In my current experiments I'm trying to set up an environment in which I can cross compile for linux-aarch64 on an x86_64 build machine - i.e. call something like pixi run -e x-compile cmake --preset <some-x-compile-preset>
I was successful at doing what you said and depending on gcc_linux-aarch64 in a "x-compile" environment / feature. However, for other packages which don't append the platform name to their package name e.g. sdl2 the only way I've been able to get pixi to download a linux-aarch64 binary on x86 is to use the url syntax and directly depend on the linux-aarch64 package in conda forge, but transitive dependencies are still resolved for linux-64.
I also thought subdir might work but I have not had success there. e.g.

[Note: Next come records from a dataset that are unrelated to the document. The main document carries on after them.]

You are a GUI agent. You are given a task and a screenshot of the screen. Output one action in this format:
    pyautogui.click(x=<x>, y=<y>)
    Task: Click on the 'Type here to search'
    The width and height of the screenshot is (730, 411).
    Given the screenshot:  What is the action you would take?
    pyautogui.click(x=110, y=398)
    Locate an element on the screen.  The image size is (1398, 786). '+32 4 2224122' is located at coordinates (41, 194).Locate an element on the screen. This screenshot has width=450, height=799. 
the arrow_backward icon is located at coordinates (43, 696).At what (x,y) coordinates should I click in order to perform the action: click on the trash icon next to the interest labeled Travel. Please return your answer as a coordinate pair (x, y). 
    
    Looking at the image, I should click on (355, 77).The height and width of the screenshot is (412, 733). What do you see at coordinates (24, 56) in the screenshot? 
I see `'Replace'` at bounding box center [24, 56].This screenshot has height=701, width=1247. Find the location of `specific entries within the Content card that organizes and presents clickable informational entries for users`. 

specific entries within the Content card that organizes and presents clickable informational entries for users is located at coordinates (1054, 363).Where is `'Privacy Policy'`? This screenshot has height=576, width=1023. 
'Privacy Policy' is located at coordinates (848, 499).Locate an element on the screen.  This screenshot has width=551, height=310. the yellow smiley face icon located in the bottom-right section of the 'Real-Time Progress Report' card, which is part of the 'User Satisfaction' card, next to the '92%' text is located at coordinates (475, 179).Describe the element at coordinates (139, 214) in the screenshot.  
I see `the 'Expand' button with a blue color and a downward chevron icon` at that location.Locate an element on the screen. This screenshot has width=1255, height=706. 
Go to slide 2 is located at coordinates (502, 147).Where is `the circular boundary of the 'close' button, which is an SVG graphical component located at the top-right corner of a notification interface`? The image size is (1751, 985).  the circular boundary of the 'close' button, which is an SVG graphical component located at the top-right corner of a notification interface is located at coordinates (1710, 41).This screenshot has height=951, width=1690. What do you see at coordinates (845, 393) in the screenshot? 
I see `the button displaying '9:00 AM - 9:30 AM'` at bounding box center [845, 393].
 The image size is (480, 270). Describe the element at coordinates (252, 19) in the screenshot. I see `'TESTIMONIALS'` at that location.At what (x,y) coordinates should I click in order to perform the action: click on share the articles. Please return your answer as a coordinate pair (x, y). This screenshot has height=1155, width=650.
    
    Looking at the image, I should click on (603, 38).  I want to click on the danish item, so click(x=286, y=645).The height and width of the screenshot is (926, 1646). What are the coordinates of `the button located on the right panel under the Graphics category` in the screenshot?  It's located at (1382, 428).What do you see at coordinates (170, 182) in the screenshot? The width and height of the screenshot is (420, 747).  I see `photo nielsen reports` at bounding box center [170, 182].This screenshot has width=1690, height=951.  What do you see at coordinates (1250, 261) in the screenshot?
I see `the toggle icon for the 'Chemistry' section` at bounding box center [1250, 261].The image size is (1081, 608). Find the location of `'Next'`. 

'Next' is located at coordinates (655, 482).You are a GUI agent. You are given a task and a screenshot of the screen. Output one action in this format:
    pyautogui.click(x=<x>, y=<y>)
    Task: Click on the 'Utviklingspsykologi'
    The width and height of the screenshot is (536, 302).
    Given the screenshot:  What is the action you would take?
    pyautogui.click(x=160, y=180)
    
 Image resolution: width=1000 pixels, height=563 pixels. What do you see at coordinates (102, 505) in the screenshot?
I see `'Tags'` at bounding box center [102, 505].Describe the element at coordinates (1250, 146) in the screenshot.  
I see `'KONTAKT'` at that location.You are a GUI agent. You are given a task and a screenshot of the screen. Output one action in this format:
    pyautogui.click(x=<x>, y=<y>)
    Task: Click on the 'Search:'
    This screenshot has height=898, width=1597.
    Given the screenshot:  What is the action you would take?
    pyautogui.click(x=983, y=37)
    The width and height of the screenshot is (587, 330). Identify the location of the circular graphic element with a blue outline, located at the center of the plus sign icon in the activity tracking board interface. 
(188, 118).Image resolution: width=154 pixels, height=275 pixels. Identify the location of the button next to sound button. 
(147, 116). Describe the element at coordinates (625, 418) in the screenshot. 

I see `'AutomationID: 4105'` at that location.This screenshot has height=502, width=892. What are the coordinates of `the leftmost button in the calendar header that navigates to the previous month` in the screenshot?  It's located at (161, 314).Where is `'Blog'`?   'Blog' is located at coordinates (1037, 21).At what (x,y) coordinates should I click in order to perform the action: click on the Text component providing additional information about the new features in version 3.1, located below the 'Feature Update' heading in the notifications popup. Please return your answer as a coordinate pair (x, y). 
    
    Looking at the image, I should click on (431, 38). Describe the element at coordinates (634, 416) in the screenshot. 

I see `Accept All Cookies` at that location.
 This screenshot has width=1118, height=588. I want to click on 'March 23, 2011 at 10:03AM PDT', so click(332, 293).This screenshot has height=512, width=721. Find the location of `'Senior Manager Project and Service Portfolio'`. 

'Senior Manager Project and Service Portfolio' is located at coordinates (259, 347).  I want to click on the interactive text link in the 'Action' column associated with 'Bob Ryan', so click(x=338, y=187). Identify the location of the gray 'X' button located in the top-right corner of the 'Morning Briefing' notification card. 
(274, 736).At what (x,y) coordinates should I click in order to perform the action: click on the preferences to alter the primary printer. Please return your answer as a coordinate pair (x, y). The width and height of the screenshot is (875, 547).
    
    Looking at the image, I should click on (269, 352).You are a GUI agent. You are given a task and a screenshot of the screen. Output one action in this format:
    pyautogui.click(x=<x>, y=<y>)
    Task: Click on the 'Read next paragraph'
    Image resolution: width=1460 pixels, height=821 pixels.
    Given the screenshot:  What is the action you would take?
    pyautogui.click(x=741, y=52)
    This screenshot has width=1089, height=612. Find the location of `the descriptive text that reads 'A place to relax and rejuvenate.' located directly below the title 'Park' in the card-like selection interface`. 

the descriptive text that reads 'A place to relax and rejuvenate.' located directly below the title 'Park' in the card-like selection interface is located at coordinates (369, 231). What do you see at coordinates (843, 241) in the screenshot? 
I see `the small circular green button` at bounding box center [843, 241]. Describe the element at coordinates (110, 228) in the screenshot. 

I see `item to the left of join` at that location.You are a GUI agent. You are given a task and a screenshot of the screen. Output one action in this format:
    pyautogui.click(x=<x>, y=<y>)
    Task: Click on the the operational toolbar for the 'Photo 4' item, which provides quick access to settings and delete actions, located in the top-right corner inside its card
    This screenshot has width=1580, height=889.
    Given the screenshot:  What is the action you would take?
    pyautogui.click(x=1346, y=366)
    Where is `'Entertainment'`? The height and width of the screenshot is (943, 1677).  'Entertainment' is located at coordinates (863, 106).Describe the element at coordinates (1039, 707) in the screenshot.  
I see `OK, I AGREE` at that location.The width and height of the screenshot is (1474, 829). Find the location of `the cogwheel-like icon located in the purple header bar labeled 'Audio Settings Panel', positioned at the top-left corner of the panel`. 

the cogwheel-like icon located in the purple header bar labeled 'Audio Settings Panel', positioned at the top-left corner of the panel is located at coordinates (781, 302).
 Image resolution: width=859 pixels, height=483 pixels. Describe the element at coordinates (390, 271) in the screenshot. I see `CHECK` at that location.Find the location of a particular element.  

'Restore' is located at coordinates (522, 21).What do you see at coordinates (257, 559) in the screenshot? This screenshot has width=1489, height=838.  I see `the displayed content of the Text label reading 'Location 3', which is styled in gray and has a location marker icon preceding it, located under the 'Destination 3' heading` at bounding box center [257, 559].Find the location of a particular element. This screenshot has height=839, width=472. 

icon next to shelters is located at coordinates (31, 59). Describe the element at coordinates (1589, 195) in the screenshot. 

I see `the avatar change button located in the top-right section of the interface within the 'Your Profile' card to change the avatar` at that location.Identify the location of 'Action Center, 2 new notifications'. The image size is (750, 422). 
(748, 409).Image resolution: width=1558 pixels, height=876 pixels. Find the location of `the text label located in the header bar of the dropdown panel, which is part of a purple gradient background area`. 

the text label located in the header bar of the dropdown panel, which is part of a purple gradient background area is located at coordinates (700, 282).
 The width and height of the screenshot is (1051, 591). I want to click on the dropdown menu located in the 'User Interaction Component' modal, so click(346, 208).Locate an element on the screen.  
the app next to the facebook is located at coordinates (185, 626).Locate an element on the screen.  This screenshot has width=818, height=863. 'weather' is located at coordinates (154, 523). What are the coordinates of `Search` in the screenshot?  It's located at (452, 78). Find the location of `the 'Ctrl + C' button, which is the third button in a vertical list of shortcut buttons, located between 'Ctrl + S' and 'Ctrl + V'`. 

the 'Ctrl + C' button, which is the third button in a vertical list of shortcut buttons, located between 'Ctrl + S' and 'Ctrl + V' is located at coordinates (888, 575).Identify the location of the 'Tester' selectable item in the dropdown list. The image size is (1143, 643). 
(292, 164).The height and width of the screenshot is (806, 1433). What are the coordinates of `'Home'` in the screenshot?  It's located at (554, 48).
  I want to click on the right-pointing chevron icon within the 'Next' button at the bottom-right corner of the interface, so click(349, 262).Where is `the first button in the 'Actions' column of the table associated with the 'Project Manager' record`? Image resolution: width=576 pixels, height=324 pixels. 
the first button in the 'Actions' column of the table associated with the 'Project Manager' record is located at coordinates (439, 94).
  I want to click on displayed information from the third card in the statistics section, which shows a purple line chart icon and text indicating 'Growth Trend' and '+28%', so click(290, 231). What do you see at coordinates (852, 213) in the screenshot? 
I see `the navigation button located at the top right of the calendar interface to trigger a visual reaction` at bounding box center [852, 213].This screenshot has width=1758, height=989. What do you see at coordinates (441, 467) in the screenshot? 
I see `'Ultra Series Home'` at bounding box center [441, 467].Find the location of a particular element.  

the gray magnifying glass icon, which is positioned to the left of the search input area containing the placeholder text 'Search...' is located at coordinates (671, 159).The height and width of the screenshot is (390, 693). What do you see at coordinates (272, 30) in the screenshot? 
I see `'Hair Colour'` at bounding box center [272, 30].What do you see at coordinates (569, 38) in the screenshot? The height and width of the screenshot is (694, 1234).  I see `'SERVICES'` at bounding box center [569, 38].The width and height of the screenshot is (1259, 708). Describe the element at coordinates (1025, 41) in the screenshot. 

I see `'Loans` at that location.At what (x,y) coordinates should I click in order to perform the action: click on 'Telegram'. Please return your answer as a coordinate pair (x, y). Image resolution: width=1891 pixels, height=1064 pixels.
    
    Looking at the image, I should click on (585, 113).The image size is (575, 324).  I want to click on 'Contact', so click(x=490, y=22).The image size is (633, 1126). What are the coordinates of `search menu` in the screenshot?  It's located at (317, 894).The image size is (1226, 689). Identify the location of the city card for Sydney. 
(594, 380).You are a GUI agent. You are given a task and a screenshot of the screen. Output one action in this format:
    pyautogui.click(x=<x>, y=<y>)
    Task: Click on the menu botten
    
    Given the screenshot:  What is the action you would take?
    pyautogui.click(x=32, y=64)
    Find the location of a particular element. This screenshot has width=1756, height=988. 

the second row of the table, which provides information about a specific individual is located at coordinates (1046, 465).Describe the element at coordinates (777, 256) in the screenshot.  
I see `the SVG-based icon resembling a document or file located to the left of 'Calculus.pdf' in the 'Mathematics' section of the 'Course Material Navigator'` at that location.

sdl2 = { version = ">=2.32,<3", channel = "conda-forge", subdir = "linux-aarch64" }
... I still get a linux-64 sdl2 conda package in my pixi.lock
To me it seems right now the biggest thing pixi is missing is a rattler-build like --target-platform or --host-platform CLI argument which would install [build-dependencies] and [host-dependencies] correctly for a specific environment. I see these are already documented parts of pixi.toml but haven't seen a way in which they're used (outside of pixi build).
I understand that this an evolving area of the project, but if you have any tips or ideas on how to download cross-platform dependencies in the current syntax that would be very helpful!
Hi @tringenbach and @ashirsch, let me illustrate how cross-compilation would work with the current CMake build backend and the cpp-sdl example:
[package]
authors = ["Bas Zalmstra <[email protected]>"]
description = "Showcases how to create a simple C++ executable with Pixi"
name = "sdl_example"
version = "0.1.0"
[package.build]
backend = { name = "pixi-build-cmake", version = "0.1.*" }
channels = [
"https://prefix.dev/pixi-build-backends",
"https://prefix.dev/conda-forge",
]
[package.host-dependencies]
# This ensures that SDL2 is available at build time.
sdl2 = ">=2.26.5,<3.0" # <- this dependency is for the _HOST_ platform e.g. `linux-aarch64`
Then one could run - on e.g. regular linux machine:
pixi build --target-platform linux-aarch64
To build to the linux-aarch64 target platform.
I'll close this now, but feel free to open new discussions/issues if you have further questions about pixi-build!